## Data listing
::::::
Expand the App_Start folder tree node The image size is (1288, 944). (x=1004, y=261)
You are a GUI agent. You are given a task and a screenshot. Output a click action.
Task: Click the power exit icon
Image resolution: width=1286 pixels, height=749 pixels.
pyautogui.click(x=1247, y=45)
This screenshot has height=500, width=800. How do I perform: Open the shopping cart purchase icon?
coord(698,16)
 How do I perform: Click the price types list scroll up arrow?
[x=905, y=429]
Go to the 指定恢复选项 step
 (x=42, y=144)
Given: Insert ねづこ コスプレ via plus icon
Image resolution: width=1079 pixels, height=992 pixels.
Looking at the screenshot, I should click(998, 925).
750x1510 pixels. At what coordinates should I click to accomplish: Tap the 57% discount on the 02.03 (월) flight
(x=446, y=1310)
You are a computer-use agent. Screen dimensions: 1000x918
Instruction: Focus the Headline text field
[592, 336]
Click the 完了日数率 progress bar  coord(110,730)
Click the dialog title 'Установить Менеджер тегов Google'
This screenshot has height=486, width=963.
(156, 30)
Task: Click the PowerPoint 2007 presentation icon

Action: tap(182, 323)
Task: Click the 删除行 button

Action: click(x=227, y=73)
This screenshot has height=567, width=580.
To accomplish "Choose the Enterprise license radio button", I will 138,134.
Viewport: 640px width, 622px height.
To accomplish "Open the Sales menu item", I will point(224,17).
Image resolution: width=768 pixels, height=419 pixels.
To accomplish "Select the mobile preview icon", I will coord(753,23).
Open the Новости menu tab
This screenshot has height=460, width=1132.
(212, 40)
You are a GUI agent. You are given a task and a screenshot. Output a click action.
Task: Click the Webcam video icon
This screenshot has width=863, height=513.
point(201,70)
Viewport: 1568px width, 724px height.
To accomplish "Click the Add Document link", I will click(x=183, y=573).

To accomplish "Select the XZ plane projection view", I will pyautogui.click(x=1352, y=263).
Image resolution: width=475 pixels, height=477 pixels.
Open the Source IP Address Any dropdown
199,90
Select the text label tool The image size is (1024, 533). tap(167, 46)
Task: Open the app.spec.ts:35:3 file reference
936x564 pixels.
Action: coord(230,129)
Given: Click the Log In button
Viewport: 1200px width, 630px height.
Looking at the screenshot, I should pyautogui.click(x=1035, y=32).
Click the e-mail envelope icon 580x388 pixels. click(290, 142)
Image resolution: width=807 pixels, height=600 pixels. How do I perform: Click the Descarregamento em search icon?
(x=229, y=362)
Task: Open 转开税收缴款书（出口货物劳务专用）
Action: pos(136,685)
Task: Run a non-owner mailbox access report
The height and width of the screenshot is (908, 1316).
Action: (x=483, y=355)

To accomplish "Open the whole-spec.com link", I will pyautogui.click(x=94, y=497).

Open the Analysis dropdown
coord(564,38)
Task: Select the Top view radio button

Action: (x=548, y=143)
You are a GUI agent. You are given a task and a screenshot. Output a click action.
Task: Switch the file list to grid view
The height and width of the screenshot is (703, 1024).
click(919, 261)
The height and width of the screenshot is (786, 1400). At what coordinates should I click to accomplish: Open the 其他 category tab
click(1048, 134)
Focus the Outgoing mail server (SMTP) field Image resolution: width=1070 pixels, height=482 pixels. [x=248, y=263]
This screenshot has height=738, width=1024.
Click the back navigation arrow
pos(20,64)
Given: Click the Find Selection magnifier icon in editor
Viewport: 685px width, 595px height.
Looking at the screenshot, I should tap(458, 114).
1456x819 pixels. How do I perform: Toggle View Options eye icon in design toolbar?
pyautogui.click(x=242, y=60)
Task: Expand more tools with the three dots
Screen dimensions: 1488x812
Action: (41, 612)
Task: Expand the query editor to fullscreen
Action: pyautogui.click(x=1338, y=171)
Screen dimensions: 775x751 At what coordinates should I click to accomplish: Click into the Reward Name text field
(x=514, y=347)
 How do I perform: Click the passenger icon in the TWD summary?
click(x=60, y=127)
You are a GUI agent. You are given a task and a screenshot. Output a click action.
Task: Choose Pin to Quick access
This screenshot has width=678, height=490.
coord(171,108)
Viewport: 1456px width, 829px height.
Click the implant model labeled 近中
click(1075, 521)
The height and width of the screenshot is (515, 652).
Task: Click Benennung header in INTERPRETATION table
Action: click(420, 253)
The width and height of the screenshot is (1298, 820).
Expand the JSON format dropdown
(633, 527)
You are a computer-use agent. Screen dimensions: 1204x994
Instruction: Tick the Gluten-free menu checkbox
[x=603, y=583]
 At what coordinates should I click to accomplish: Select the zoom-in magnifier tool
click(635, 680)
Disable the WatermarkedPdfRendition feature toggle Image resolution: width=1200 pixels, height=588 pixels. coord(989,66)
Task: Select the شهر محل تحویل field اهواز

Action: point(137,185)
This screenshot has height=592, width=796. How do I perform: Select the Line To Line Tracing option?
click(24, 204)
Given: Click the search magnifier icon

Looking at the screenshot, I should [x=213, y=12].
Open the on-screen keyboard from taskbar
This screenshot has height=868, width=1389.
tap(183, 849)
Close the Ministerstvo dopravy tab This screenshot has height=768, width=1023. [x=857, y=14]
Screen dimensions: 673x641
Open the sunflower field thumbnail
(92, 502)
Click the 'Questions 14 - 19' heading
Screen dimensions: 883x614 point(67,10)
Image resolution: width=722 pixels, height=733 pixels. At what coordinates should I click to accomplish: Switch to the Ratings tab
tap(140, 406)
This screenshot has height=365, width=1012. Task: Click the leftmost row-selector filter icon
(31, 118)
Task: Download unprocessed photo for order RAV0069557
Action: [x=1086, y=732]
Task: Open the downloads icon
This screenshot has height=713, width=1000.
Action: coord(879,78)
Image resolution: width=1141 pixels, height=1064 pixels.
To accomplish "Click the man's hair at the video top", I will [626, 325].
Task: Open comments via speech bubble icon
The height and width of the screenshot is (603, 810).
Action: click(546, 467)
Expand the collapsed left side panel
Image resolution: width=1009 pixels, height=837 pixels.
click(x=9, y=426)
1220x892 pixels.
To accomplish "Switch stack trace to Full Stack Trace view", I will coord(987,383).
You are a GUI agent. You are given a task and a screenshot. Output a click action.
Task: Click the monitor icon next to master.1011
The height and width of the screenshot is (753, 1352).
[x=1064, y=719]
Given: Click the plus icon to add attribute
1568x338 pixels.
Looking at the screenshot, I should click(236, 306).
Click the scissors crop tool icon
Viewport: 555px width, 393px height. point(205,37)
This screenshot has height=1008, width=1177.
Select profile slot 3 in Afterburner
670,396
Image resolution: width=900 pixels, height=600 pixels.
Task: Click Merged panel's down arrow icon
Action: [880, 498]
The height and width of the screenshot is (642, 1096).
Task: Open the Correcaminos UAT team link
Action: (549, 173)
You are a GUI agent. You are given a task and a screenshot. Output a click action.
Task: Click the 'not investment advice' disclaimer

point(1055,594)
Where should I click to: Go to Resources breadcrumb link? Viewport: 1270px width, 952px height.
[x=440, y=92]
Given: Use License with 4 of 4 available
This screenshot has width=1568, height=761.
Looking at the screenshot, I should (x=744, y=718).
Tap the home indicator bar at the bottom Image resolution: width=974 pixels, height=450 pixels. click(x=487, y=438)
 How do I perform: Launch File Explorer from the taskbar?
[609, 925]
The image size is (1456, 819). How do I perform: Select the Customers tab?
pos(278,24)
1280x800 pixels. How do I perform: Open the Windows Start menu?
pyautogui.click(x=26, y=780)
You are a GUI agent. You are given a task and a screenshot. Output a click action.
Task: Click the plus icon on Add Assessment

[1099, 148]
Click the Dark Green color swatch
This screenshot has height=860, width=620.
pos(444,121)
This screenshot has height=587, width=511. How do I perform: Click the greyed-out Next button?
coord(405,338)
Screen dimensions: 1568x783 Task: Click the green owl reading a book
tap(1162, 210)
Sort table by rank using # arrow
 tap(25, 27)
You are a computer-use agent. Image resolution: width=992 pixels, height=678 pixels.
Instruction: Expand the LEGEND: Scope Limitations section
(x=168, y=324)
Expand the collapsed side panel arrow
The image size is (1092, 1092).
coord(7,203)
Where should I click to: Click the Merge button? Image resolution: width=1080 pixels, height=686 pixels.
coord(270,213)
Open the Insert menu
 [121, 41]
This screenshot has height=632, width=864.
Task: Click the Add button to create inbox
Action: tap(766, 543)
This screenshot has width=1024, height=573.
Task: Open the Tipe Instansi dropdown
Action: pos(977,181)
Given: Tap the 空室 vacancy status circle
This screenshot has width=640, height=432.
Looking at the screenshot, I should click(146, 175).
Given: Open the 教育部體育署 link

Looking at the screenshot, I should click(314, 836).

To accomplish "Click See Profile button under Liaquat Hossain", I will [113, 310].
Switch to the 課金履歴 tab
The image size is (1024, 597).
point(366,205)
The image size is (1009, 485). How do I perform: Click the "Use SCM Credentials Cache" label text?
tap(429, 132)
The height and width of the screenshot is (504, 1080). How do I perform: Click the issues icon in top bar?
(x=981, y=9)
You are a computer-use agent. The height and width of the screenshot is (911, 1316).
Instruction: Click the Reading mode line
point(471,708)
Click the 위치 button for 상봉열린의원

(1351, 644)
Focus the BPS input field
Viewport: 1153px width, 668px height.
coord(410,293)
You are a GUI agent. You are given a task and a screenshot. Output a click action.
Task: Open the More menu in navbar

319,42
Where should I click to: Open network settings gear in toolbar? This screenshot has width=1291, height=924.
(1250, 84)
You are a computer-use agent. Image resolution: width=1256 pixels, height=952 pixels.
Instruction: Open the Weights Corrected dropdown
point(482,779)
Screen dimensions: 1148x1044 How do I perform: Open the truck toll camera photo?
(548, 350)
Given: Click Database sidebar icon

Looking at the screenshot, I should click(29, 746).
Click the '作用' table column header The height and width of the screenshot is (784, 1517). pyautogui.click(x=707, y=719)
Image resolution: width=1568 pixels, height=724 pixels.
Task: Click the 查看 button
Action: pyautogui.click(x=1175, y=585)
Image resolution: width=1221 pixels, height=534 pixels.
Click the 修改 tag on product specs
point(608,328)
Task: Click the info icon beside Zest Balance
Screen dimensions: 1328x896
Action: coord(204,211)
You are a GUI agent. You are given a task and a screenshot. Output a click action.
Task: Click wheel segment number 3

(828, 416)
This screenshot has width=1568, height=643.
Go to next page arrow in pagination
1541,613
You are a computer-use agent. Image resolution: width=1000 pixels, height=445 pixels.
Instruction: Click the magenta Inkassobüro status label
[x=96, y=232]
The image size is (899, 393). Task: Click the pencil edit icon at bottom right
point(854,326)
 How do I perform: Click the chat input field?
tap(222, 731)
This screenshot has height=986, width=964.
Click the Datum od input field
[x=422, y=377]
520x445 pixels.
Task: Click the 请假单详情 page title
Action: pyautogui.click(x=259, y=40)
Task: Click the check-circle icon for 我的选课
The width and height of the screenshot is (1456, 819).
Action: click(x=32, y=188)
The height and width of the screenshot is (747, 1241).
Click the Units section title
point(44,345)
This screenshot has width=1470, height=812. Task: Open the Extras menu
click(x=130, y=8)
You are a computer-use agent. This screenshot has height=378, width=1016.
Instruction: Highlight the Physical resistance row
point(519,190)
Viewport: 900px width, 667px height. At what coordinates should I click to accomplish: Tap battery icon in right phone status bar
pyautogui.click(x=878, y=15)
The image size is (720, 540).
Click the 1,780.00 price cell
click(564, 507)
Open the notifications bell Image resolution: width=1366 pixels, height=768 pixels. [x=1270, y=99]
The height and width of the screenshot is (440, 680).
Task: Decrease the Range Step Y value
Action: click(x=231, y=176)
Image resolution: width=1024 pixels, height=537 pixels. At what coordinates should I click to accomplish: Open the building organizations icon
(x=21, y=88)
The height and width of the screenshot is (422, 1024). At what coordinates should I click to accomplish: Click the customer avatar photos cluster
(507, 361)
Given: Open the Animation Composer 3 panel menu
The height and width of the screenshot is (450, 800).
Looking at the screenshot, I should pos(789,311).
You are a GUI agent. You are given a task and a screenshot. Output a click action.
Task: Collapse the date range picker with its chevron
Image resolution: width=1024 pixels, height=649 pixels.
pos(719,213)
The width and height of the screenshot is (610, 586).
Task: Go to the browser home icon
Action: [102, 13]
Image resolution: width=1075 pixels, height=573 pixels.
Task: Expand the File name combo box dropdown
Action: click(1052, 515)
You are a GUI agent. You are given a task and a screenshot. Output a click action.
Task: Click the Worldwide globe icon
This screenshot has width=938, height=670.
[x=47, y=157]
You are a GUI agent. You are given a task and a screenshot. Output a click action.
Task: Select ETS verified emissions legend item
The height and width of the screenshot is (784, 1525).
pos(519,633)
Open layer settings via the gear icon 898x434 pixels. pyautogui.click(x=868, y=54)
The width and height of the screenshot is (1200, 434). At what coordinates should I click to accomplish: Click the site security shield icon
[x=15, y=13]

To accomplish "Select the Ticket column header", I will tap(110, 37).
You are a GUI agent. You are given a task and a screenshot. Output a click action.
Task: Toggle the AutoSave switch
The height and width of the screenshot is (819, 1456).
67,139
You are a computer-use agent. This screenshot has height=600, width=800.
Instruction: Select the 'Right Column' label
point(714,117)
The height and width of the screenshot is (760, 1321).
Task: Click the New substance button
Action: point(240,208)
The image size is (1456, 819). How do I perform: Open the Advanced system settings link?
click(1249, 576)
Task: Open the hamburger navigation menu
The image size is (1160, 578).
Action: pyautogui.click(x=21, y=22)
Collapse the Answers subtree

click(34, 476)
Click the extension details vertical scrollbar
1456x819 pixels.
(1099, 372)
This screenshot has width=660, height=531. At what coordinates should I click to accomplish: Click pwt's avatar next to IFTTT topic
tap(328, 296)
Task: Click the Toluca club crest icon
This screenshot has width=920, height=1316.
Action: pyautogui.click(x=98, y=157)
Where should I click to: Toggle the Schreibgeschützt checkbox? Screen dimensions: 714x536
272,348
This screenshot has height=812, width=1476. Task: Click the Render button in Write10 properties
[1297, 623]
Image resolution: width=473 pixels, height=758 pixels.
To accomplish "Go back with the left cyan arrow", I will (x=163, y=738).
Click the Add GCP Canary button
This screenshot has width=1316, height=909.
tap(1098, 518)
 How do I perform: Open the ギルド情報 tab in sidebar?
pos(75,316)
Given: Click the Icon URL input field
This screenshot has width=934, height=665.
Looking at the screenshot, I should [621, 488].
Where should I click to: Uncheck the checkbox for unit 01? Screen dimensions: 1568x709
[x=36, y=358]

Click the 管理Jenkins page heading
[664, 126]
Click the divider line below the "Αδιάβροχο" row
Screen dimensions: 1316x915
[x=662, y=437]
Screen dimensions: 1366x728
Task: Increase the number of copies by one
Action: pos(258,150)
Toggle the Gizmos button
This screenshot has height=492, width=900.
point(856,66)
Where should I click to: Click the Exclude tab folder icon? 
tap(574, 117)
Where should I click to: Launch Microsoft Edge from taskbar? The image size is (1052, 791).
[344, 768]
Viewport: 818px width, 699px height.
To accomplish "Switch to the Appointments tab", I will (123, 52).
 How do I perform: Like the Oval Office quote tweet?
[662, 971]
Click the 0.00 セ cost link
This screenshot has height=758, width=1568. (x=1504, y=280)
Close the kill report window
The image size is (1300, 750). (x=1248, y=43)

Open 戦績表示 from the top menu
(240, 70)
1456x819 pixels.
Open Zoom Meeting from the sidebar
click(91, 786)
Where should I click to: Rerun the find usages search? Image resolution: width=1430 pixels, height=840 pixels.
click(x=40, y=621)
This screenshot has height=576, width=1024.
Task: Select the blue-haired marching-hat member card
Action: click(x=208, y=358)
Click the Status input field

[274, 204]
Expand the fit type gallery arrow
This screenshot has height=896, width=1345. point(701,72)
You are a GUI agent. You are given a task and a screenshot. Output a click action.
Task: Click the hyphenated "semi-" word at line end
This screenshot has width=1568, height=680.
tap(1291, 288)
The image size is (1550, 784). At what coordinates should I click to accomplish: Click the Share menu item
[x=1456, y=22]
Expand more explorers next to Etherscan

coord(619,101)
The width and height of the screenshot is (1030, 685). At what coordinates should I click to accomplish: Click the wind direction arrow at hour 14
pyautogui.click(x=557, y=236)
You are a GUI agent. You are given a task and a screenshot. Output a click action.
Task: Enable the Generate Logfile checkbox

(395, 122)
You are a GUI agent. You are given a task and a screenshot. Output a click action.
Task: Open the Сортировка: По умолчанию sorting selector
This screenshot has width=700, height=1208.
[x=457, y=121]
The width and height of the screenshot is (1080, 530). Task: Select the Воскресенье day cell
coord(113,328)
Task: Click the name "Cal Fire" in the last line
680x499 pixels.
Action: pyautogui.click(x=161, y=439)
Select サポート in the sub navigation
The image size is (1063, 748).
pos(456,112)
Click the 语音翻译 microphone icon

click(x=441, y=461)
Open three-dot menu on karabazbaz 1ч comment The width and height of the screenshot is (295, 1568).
::::::
Reproduce the part of the records that starts with the line containing "Task: Open the downloads icon" and ends with the line containing "[x=440, y=92]", keeping every line the same.

## FINISHED ANSWER
Task: Open the downloads icon
This screenshot has height=713, width=1000.
Action: coord(879,78)
Image resolution: width=1141 pixels, height=1064 pixels.
To accomplish "Click the man's hair at the video top", I will [626, 325].
Task: Open comments via speech bubble icon
The height and width of the screenshot is (603, 810).
Action: click(546, 467)
Expand the collapsed left side panel
Image resolution: width=1009 pixels, height=837 pixels.
click(x=9, y=426)
1220x892 pixels.
To accomplish "Switch stack trace to Full Stack Trace view", I will coord(987,383).
You are a GUI agent. You are given a task and a screenshot. Output a click action.
Task: Click the monitor icon next to master.1011
The height and width of the screenshot is (753, 1352).
[x=1064, y=719]
Given: Click the plus icon to add attribute
1568x338 pixels.
Looking at the screenshot, I should click(236, 306).
Click the scissors crop tool icon
Viewport: 555px width, 393px height. point(205,37)
This screenshot has height=1008, width=1177.
Select profile slot 3 in Afterburner
670,396
Image resolution: width=900 pixels, height=600 pixels.
Task: Click Merged panel's down arrow icon
Action: [880, 498]
The height and width of the screenshot is (642, 1096).
Task: Open the Correcaminos UAT team link
Action: (549, 173)
You are a GUI agent. You are given a task and a screenshot. Output a click action.
Task: Click the 'not investment advice' disclaimer

point(1055,594)
Where should I click to: Go to Resources breadcrumb link? Viewport: 1270px width, 952px height.
[x=440, y=92]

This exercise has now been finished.